• _Exercise_
Switch "legend box" to "legend swatch" everywhere it appears in the rows below, and write the rows out again with nothing else changed. Leave the pictures out.

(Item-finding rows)

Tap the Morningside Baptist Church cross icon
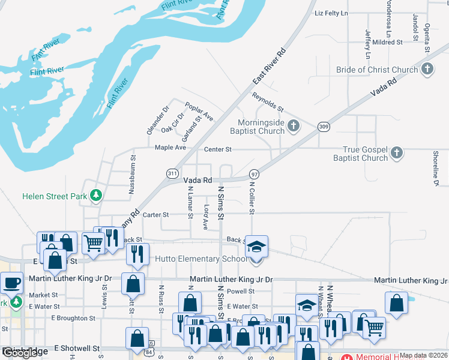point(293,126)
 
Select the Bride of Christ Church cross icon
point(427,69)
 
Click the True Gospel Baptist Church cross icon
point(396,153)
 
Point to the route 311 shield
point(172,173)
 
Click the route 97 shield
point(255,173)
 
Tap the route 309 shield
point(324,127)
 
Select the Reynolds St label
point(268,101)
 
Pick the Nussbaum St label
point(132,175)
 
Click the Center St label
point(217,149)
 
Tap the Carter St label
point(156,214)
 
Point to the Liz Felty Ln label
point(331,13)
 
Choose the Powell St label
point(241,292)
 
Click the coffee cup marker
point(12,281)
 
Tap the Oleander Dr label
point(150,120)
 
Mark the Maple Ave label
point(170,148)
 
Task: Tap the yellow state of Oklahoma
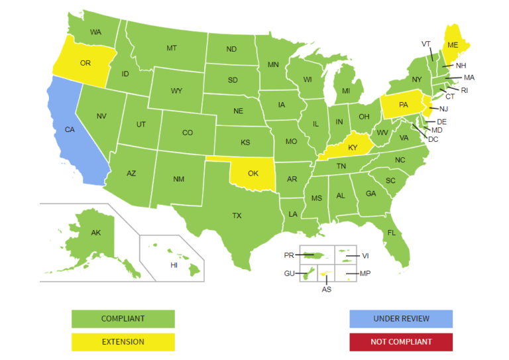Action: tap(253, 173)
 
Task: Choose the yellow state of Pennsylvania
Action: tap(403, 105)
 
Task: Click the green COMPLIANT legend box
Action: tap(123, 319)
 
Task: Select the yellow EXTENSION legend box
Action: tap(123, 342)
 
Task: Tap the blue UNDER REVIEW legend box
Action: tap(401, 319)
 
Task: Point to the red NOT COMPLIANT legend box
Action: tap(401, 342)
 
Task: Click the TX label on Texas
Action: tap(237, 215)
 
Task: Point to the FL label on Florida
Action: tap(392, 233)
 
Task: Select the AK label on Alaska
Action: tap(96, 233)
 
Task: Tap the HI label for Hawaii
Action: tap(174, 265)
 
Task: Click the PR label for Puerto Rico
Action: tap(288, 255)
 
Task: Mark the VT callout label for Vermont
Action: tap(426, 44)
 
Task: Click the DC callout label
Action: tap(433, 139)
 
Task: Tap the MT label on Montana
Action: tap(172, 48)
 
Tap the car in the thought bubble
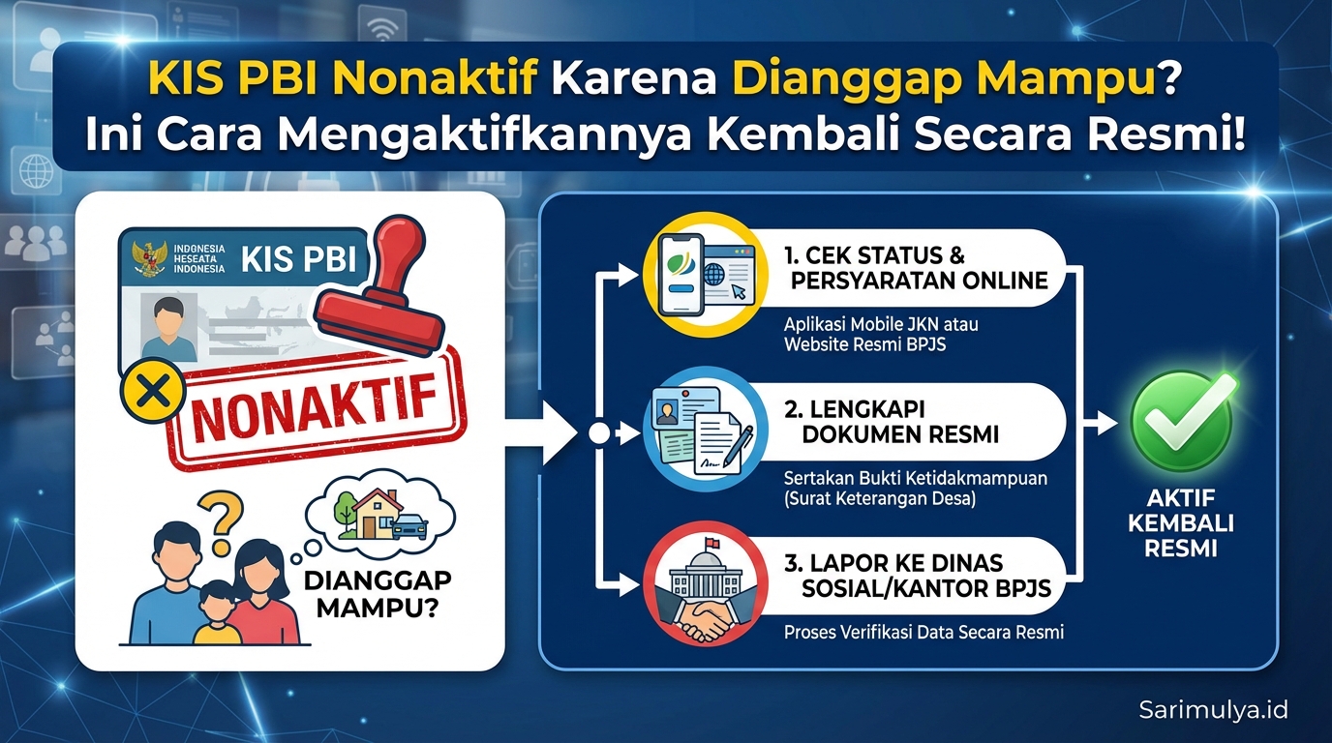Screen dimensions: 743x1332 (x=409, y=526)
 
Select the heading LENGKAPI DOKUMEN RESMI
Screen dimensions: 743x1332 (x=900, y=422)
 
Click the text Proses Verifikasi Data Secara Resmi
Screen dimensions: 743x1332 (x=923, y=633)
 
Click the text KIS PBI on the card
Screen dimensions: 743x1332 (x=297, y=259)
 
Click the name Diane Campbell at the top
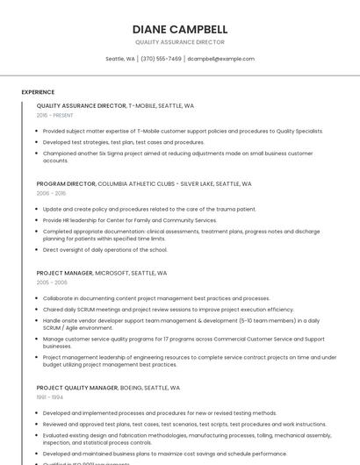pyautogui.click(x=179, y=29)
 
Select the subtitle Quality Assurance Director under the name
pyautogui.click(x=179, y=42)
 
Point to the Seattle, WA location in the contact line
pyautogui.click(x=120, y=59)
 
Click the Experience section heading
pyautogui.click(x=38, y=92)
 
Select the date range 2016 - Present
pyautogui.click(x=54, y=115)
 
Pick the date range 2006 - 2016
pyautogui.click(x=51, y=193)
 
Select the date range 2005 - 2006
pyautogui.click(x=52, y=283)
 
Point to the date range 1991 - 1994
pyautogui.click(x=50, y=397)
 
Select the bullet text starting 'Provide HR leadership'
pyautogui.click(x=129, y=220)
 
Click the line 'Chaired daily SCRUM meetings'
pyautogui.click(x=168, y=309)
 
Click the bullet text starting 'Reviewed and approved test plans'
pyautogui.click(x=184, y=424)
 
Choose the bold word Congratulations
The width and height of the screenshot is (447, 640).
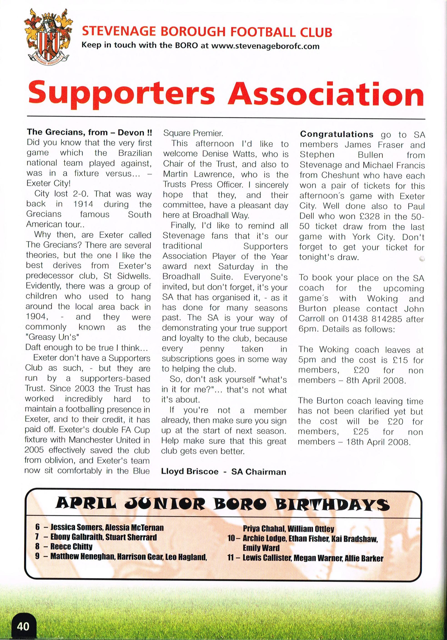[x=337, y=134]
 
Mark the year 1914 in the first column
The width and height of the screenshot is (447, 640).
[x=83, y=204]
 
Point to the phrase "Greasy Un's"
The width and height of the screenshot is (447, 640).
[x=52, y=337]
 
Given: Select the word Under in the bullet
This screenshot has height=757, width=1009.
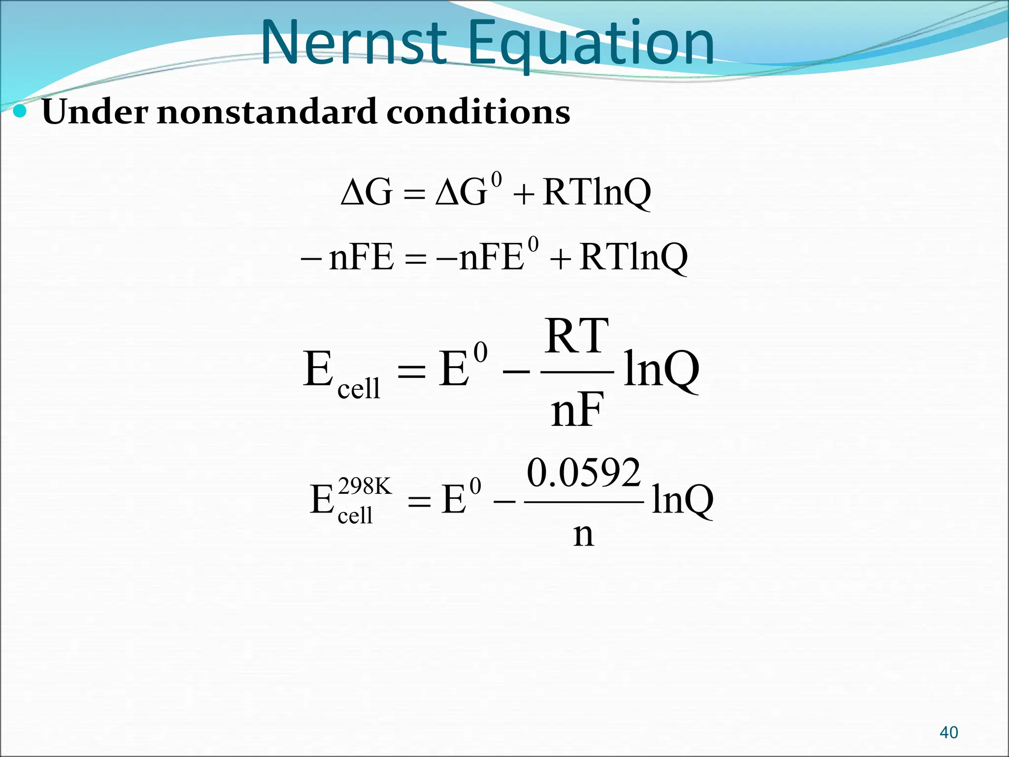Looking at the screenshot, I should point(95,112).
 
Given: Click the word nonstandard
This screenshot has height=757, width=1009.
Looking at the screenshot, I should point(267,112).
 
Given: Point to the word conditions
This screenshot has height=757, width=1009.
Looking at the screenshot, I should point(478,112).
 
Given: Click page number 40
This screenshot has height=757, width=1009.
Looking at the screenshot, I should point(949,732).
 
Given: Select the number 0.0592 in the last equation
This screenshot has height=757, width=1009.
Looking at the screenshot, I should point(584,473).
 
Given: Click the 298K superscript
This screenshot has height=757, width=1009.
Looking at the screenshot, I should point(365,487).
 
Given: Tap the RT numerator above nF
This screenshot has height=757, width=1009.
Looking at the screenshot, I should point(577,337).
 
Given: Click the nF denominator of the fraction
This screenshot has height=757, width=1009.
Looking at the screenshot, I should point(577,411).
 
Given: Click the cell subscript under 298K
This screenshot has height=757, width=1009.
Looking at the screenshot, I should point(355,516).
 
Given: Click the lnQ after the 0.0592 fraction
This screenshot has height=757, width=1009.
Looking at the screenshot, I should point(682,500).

• _Task result_
Tap the Morningside Baptist Church cross icon
point(293,126)
 
Select the Bride of Christ Church cross icon
point(427,69)
 
Click the True Gospel Baptist Church cross icon
point(396,153)
 
Point to the route 311 shield
point(172,173)
 
Click the route 97 shield
point(255,173)
 
Tap the route 309 shield
point(324,127)
 
Select the Reynolds St label
point(268,101)
 
Pick the Nussbaum St label
point(132,175)
 
Click the Center St label
point(217,149)
 
Tap the Carter St label
point(156,214)
 
Point to the Liz Felty Ln label
point(331,13)
 
Choose the Powell St label
point(241,292)
 
Click the coffee cup marker
point(12,281)
 
Tap the Oleander Dr label
point(150,120)
 
Mark the Maple Ave label
point(170,148)
 
Task: Tap the yellow state of Oklahoma
Action: tap(253, 173)
 
Task: Choose the yellow state of Pennsylvania
Action: tap(403, 105)
 
Task: Click the green COMPLIANT legend swatch
Action: tap(123, 319)
 
Task: Select the yellow EXTENSION legend swatch
Action: tap(123, 342)
 
Task: Tap the blue UNDER REVIEW legend swatch
Action: tap(401, 319)
 
Task: Point to the red NOT COMPLIANT legend swatch
Action: tap(401, 342)
 
Task: Click the TX label on Texas
Action: tap(237, 215)
 
Task: Point to the FL label on Florida
Action: tap(392, 233)
 
Task: Select the AK label on Alaska
Action: tap(96, 233)
 
Task: Tap the HI label for Hawaii
Action: tap(174, 265)
 
Task: Click the PR label for Puerto Rico
Action: tap(288, 255)
 
Task: Mark the VT callout label for Vermont
Action: tap(426, 44)
 
Task: Click the DC callout label
Action: tap(433, 139)
 
Task: Tap the MT label on Montana
Action: tap(172, 48)
 
Tap the car in the thought bubble
Screen dimensions: 743x1332 (x=409, y=526)
 
Select the heading LENGKAPI DOKUMEN RESMI
Screen dimensions: 743x1332 (x=900, y=422)
 
Click the text Proses Verifikasi Data Secara Resmi
Screen dimensions: 743x1332 (x=923, y=633)
 
Click the text KIS PBI on the card
Screen dimensions: 743x1332 (x=297, y=259)
 
Click the name Diane Campbell at the top
pyautogui.click(x=179, y=29)
 
Select the subtitle Quality Assurance Director under the name
pyautogui.click(x=179, y=42)
 
Point to the Seattle, WA location in the contact line
pyautogui.click(x=120, y=59)
 
Click the Experience section heading
pyautogui.click(x=38, y=92)
 
Select the date range 2016 - Present
pyautogui.click(x=54, y=115)
 
Pick the date range 2006 - 2016
pyautogui.click(x=51, y=193)
 
Select the date range 2005 - 2006
pyautogui.click(x=52, y=283)
 
Point to the date range 1991 - 1994
pyautogui.click(x=50, y=397)
 
Select the bullet text starting 'Provide HR leadership'
pyautogui.click(x=129, y=220)
 
Click the line 'Chaired daily SCRUM meetings'
pyautogui.click(x=168, y=309)
 
Click the bullet text starting 'Reviewed and approved test plans'
pyautogui.click(x=184, y=424)
 
Choose the bold word Congratulations
The width and height of the screenshot is (447, 640).
[x=337, y=134]
 
Mark the year 1914 in the first column
The width and height of the screenshot is (447, 640).
[x=83, y=204]
 
Point to the phrase "Greasy Un's"
The width and height of the screenshot is (447, 640).
[x=52, y=337]
 
Given: Select the word Under in the bullet
This screenshot has height=757, width=1009.
Looking at the screenshot, I should point(95,112).
 
Given: Click the word nonstandard
This screenshot has height=757, width=1009.
Looking at the screenshot, I should point(267,112).
 
Given: Point to the word conditions
This screenshot has height=757, width=1009.
Looking at the screenshot, I should point(478,112).
 
Given: Click page number 40
This screenshot has height=757, width=1009.
Looking at the screenshot, I should point(949,732).
 
Given: Select the number 0.0592 in the last equation
This screenshot has height=757, width=1009.
Looking at the screenshot, I should point(584,473).
 
Given: Click the 298K superscript
This screenshot has height=757, width=1009.
Looking at the screenshot, I should point(365,487).
 
Given: Tap the RT numerator above nF
This screenshot has height=757, width=1009.
Looking at the screenshot, I should point(577,337).
 
Given: Click the nF denominator of the fraction
This screenshot has height=757, width=1009.
Looking at the screenshot, I should point(577,411).
 
Given: Click the cell subscript under 298K
This screenshot has height=757, width=1009.
Looking at the screenshot, I should point(355,516).
 
Given: Click the lnQ after the 0.0592 fraction
This screenshot has height=757, width=1009.
Looking at the screenshot, I should point(682,500).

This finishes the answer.